Scan the records below for the line with "Перевод (786, 262)" and the line with "RSS (393, 418)". Repeat those two lines and every line between them exactly, and nothing else.

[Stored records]
--

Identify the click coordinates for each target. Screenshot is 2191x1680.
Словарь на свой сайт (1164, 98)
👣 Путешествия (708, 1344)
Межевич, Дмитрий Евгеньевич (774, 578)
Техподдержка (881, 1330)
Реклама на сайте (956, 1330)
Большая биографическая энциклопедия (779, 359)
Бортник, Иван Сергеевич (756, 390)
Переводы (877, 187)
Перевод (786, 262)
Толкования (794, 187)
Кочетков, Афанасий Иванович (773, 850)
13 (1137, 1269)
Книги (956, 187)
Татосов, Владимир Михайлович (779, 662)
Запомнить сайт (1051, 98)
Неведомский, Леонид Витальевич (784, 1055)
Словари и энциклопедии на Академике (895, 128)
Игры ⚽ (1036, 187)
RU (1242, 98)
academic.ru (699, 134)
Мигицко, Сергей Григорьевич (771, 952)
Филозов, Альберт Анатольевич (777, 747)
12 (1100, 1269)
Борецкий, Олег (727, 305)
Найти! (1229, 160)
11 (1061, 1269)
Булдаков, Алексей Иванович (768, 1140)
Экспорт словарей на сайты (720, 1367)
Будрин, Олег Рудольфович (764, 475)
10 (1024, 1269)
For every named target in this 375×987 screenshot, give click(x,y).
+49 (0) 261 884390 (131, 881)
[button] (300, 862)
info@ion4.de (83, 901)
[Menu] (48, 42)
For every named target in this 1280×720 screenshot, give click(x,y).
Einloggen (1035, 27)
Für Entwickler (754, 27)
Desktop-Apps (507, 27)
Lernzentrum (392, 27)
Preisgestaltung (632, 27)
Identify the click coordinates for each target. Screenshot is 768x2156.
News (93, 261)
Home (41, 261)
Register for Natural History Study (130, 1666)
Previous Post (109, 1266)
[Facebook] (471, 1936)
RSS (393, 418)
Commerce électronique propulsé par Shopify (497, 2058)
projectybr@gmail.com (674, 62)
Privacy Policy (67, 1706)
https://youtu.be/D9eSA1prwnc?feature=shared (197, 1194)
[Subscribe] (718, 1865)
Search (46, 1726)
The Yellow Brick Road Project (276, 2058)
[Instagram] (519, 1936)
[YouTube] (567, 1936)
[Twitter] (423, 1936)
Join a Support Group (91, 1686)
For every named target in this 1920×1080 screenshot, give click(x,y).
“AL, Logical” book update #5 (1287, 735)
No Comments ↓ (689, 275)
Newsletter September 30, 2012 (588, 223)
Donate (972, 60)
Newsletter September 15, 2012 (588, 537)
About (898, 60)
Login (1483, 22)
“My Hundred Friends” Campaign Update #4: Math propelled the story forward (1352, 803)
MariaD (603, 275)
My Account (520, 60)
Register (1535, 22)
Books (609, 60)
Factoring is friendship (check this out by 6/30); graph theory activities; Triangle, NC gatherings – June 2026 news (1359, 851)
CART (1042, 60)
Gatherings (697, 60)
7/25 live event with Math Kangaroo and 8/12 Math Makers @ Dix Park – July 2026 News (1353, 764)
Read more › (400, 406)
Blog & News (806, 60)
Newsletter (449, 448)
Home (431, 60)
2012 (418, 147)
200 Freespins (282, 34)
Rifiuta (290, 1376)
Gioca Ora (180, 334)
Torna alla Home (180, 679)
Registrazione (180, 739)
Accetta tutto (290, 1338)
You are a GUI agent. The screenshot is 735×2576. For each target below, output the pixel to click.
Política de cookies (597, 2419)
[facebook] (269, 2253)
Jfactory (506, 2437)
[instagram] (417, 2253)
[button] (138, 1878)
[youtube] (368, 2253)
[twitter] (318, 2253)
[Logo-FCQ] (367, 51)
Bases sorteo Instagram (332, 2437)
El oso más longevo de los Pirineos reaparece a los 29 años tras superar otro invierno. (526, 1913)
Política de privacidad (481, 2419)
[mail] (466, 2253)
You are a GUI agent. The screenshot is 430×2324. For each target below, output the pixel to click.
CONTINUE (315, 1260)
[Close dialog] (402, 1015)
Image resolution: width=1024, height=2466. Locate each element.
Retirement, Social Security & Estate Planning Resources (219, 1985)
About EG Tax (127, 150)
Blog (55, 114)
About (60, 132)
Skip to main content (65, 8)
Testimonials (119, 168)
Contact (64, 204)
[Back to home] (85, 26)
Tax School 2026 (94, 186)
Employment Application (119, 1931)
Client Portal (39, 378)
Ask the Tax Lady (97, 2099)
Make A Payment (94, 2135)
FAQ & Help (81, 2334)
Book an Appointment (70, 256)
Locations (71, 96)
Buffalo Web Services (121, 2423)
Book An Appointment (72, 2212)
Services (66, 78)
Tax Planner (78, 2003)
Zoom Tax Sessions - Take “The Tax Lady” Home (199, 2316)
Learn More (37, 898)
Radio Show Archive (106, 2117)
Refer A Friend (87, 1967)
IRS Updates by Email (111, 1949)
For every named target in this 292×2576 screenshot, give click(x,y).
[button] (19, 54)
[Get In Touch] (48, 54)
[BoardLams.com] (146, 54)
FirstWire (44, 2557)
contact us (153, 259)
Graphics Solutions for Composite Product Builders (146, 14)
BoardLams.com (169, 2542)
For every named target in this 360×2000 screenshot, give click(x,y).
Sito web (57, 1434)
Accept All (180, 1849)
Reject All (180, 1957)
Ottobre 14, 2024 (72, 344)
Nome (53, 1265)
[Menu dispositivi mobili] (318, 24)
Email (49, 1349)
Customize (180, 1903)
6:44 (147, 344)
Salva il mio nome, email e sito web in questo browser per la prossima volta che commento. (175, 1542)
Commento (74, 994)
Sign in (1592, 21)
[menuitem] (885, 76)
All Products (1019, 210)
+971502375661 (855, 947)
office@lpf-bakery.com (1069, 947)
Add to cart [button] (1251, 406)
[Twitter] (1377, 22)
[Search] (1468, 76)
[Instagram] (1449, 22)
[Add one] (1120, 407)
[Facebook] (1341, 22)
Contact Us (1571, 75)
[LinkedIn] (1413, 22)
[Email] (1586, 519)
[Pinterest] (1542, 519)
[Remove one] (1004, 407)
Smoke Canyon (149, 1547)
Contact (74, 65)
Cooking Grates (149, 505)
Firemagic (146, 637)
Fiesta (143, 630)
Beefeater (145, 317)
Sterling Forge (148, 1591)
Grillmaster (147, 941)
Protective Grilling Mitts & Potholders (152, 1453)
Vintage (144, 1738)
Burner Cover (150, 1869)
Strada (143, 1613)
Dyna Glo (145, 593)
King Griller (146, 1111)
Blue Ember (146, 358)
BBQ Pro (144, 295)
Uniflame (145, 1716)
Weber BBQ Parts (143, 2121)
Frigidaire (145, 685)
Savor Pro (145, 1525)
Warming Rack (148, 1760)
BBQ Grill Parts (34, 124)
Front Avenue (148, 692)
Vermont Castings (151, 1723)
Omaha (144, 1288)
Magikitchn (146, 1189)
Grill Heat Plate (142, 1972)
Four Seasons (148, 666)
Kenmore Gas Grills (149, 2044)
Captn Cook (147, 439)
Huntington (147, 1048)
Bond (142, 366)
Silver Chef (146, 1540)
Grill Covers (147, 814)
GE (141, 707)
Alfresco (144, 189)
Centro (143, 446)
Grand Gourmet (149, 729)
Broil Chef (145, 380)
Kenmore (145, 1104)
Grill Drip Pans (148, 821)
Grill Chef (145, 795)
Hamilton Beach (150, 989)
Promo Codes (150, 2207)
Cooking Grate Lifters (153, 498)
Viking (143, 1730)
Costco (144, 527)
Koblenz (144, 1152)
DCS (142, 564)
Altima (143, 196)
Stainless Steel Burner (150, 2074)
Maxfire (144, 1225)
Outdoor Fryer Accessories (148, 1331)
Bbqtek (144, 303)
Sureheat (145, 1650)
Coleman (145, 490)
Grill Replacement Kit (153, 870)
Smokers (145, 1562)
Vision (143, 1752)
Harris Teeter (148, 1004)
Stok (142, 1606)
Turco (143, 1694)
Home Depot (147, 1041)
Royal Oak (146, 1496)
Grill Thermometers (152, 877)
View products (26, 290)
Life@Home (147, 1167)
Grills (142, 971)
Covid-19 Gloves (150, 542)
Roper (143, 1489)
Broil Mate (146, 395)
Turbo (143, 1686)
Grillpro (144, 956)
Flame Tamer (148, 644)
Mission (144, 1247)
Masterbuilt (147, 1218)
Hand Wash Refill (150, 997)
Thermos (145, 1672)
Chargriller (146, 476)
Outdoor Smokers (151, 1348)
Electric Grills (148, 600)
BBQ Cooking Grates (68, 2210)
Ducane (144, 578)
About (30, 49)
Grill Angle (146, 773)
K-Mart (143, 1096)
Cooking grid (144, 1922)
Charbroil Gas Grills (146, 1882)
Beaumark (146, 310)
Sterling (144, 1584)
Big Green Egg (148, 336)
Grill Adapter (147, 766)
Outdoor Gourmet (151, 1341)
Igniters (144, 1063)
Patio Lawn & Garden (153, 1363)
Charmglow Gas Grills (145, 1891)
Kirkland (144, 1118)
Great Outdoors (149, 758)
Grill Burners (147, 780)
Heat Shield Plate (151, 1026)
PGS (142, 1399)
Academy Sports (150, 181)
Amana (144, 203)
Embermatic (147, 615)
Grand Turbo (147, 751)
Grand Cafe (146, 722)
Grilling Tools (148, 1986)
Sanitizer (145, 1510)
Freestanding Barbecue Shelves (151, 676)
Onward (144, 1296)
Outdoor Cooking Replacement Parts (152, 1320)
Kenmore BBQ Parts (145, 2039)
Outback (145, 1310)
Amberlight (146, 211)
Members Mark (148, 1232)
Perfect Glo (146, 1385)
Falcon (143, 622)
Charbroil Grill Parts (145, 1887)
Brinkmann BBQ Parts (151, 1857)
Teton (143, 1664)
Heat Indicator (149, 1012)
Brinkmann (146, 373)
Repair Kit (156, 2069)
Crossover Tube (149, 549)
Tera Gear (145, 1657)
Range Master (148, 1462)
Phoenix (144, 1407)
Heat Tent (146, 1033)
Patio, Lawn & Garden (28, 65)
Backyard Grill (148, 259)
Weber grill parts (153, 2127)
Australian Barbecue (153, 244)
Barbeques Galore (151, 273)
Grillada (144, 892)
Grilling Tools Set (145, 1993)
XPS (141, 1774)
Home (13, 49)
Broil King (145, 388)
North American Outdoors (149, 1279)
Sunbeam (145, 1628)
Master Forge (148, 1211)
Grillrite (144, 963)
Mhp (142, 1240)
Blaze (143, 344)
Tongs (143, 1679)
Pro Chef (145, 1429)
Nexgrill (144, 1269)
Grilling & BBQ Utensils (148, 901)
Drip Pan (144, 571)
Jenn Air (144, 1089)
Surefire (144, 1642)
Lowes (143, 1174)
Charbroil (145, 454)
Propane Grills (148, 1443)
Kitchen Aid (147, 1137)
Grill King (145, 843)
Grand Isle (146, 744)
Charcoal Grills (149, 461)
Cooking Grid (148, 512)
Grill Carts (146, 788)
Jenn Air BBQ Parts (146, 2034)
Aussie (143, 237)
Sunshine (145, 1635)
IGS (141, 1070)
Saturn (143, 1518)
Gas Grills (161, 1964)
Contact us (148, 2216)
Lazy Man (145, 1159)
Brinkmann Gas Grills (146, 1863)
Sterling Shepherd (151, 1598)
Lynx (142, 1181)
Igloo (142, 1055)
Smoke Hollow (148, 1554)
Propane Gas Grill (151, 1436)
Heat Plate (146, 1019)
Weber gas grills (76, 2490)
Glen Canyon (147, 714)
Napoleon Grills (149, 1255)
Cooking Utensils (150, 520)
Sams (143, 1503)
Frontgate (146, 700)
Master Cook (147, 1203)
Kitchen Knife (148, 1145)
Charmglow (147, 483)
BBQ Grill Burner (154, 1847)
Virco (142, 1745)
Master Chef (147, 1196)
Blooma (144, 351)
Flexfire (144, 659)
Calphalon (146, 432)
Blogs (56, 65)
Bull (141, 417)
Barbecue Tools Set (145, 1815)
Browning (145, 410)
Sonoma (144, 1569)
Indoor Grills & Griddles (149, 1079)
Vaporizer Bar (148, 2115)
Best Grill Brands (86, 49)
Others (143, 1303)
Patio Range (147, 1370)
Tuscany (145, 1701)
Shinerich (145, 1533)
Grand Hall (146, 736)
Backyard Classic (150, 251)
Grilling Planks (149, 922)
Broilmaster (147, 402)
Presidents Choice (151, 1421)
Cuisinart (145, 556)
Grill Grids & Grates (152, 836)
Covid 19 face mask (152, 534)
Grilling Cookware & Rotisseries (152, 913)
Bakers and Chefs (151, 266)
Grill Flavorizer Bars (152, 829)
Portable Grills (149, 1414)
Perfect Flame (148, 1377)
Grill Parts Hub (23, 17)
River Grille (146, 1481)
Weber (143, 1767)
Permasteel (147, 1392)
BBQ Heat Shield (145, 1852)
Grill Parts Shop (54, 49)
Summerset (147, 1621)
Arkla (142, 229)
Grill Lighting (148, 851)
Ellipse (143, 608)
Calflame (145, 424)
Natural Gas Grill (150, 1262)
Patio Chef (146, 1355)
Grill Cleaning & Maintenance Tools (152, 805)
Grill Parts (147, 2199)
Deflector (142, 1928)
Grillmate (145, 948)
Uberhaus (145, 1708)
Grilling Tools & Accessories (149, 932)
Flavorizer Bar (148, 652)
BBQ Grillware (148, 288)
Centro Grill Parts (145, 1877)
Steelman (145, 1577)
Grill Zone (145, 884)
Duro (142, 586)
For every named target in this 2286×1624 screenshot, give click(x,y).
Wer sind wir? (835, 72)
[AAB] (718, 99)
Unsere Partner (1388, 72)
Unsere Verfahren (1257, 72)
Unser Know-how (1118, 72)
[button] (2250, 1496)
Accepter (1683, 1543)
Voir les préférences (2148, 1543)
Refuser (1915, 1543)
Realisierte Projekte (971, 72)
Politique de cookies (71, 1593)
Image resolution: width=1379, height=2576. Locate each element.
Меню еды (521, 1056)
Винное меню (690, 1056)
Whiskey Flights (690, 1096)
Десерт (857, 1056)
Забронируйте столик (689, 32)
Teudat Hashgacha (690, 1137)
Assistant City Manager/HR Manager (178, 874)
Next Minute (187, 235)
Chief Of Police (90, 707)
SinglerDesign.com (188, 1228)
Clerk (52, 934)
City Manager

--

• YOUR RESPONSE:
Перевод (786, 262)
Толкования (794, 187)
Кочетков, Афанасий Иванович (773, 850)
13 (1137, 1269)
Книги (956, 187)
Татосов, Владимир Михайлович (779, 662)
Запомнить сайт (1051, 98)
Неведомский, Леонид Витальевич (784, 1055)
Словари и энциклопедии на Академике (895, 128)
Игры ⚽ (1036, 187)
RU (1242, 98)
academic.ru (699, 134)
Мигицко, Сергей Григорьевич (771, 952)
Филозов, Альберт Анатольевич (777, 747)
12 (1100, 1269)
Борецкий, Олег (727, 305)
Найти! (1229, 160)
11 (1061, 1269)
Булдаков, Алексей Иванович (768, 1140)
Экспорт словарей на сайты (720, 1367)
Будрин, Олег Рудольфович (764, 475)
10 (1024, 1269)
For every named target in this 375×987 screenshot, give click(x,y).
+49 (0) 261 884390 (131, 881)
[button] (300, 862)
info@ion4.de (83, 901)
[Menu] (48, 42)
For every named target in this 1280×720 screenshot, give click(x,y).
Einloggen (1035, 27)
Für Entwickler (754, 27)
Desktop-Apps (507, 27)
Lernzentrum (392, 27)
Preisgestaltung (632, 27)
Identify the click coordinates for each target. Screenshot is 768x2156.
News (93, 261)
Home (41, 261)
Register for Natural History Study (130, 1666)
Previous Post (109, 1266)
[Facebook] (471, 1936)
RSS (393, 418)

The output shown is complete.